What is needed:
Turn the entries below into a numbered list, leaving out the blank lines.

Given entries:
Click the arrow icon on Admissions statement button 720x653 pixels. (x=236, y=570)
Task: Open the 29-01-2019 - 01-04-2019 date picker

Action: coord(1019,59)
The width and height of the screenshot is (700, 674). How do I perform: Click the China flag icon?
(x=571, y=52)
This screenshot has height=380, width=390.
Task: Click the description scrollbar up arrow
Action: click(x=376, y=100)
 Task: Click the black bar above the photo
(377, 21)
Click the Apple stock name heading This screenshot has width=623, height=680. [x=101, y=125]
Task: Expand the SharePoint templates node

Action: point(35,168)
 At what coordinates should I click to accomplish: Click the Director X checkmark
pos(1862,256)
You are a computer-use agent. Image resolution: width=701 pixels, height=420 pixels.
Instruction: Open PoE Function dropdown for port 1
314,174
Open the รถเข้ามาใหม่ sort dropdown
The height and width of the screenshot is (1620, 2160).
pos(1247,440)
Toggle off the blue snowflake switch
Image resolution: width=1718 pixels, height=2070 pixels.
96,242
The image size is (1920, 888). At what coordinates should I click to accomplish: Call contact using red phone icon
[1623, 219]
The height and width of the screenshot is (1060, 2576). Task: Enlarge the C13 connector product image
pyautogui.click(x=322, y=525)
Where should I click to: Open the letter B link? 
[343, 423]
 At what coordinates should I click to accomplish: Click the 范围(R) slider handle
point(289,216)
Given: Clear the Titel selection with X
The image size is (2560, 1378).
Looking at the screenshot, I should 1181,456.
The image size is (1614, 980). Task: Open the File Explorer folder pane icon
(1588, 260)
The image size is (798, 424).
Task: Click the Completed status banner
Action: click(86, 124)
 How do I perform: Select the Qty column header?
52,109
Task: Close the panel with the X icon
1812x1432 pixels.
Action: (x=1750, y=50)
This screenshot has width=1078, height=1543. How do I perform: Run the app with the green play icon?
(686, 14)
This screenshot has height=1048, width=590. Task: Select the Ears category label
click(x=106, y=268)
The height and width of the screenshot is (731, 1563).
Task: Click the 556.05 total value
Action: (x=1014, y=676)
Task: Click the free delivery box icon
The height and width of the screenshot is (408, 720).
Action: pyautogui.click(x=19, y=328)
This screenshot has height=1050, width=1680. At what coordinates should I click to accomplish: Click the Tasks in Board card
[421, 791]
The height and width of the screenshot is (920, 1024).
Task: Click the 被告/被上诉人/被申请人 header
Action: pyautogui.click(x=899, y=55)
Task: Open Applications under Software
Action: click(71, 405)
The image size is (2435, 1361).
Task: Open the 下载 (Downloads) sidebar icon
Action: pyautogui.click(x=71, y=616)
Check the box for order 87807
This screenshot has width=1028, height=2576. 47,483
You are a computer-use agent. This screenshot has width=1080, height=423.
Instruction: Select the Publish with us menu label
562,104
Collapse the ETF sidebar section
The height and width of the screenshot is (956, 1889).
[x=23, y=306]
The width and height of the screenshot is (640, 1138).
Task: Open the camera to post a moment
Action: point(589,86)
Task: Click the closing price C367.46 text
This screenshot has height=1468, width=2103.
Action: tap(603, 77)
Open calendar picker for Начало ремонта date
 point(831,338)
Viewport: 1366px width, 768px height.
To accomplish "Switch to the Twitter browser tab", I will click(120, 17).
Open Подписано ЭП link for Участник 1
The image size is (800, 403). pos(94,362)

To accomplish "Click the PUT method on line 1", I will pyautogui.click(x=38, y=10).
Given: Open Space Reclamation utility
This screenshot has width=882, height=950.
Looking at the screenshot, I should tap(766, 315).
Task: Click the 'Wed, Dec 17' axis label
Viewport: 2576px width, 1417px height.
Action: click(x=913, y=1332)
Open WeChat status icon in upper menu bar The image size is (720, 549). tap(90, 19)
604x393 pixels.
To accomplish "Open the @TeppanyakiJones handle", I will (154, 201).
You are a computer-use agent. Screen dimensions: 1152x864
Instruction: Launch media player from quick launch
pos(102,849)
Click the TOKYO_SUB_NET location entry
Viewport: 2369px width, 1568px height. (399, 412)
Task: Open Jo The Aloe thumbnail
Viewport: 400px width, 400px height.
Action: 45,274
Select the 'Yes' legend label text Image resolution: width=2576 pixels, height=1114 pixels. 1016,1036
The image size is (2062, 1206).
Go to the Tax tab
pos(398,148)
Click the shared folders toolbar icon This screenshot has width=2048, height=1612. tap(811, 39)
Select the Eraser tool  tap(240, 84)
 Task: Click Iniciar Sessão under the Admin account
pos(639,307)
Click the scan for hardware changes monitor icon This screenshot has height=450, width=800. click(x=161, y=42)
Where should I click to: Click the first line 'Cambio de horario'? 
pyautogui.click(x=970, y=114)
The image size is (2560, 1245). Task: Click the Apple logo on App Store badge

Exercise response:
1. Click the arrow icon on Admissions statement button 720x653 pixels. (x=236, y=570)
2. Task: Open the 29-01-2019 - 01-04-2019 date picker
3. Action: coord(1019,59)
4. The width and height of the screenshot is (700, 674). How do I perform: Click the China flag icon?
5. (x=571, y=52)
6. This screenshot has height=380, width=390.
7. Task: Click the description scrollbar up arrow
8. Action: click(x=376, y=100)
9.  Task: Click the black bar above the photo
10. (377, 21)
11. Click the Apple stock name heading This screenshot has width=623, height=680. [x=101, y=125]
12. Task: Expand the SharePoint templates node
13. Action: point(35,168)
14.  At what coordinates should I click to accomplish: Click the Director X checkmark
15. pos(1862,256)
16. You are a computer-use agent. Image resolution: width=701 pixels, height=420 pixels.
17. Instruction: Open PoE Function dropdown for port 1
18. 314,174
19. Open the รถเข้ามาใหม่ sort dropdown
20. The height and width of the screenshot is (1620, 2160).
21. pos(1247,440)
22. Toggle off the blue snowflake switch
23. Image resolution: width=1718 pixels, height=2070 pixels.
24. 96,242
25. The image size is (1920, 888). At what coordinates should I click to accomplish: Call contact using red phone icon
26. [1623, 219]
27. The height and width of the screenshot is (1060, 2576). Task: Enlarge the C13 connector product image
28. pyautogui.click(x=322, y=525)
29. Where should I click to: Open the letter B link? 
30. [343, 423]
31.  At what coordinates should I click to accomplish: Click the 范围(R) slider handle
32. point(289,216)
33. Given: Clear the Titel selection with X
34. The image size is (2560, 1378).
35. Looking at the screenshot, I should 1181,456.
36. The image size is (1614, 980). Task: Open the File Explorer folder pane icon
37. (1588, 260)
38. The image size is (798, 424).
39. Task: Click the Completed status banner
40. Action: click(86, 124)
41.  How do I perform: Select the Qty column header?
42. 52,109
43. Task: Close the panel with the X icon
44. 1812x1432 pixels.
45. Action: (x=1750, y=50)
46. This screenshot has width=1078, height=1543. How do I perform: Run the app with the green play icon?
47. (686, 14)
48. This screenshot has height=1048, width=590. Task: Select the Ears category label
49. click(x=106, y=268)
50. The height and width of the screenshot is (731, 1563).
51. Task: Click the 556.05 total value
52. Action: (x=1014, y=676)
53. Task: Click the free delivery box icon
54. The height and width of the screenshot is (408, 720).
55. Action: pyautogui.click(x=19, y=328)
56. This screenshot has height=1050, width=1680. At what coordinates should I click to accomplish: Click the Tasks in Board card
57. [421, 791]
58. The height and width of the screenshot is (920, 1024).
59. Task: Click the 被告/被上诉人/被申请人 header
60. Action: pyautogui.click(x=899, y=55)
61. Task: Open Applications under Software
62. Action: click(71, 405)
63. The image size is (2435, 1361).
64. Task: Open the 下载 (Downloads) sidebar icon
65. Action: pyautogui.click(x=71, y=616)
66. Check the box for order 87807
67. This screenshot has width=1028, height=2576. 47,483
68. You are a computer-use agent. This screenshot has width=1080, height=423.
69. Instruction: Select the Publish with us menu label
70. 562,104
71. Collapse the ETF sidebar section
72. The height and width of the screenshot is (956, 1889).
73. [x=23, y=306]
74. The width and height of the screenshot is (640, 1138).
75. Task: Open the camera to post a moment
76. Action: point(589,86)
77. Task: Click the closing price C367.46 text
78. This screenshot has height=1468, width=2103.
79. Action: tap(603, 77)
80. Open calendar picker for Начало ремонта date
81.  point(831,338)
82. Viewport: 1366px width, 768px height.
83. To accomplish "Switch to the Twitter browser tab", I will click(120, 17).
84. Open Подписано ЭП link for Участник 1
85. The image size is (800, 403). pos(94,362)
86. To accomplish "Click the PUT method on line 1", I will pyautogui.click(x=38, y=10).
87. Given: Open Space Reclamation utility
88. This screenshot has width=882, height=950.
89. Looking at the screenshot, I should tap(766, 315).
90. Task: Click the 'Wed, Dec 17' axis label
91. Viewport: 2576px width, 1417px height.
92. Action: click(x=913, y=1332)
93. Open WeChat status icon in upper menu bar The image size is (720, 549). tap(90, 19)
94. 604x393 pixels.
95. To accomplish "Open the @TeppanyakiJones handle", I will (154, 201).
96. You are a computer-use agent. Screen dimensions: 1152x864
97. Instruction: Launch media player from quick launch
98. pos(102,849)
99. Click the TOKYO_SUB_NET location entry
100. Viewport: 2369px width, 1568px height. (399, 412)
101. Task: Open Jo The Aloe thumbnail
102. Viewport: 400px width, 400px height.
103. Action: 45,274
104. Select the 'Yes' legend label text Image resolution: width=2576 pixels, height=1114 pixels. 1016,1036
105. The image size is (2062, 1206).
106. Go to the Tax tab
107. pos(398,148)
108. Click the shared folders toolbar icon This screenshot has width=2048, height=1612. tap(811, 39)
109. Select the Eraser tool  tap(240, 84)
110.  Task: Click Iniciar Sessão under the Admin account
111. pos(639,307)
112. Click the scan for hardware changes monitor icon This screenshot has height=450, width=800. click(x=161, y=42)
113. Where should I click to: Click the first line 'Cambio de horario'? 
114. pyautogui.click(x=970, y=114)
115. The image size is (2560, 1245). Task: Click the Apple logo on App Store badge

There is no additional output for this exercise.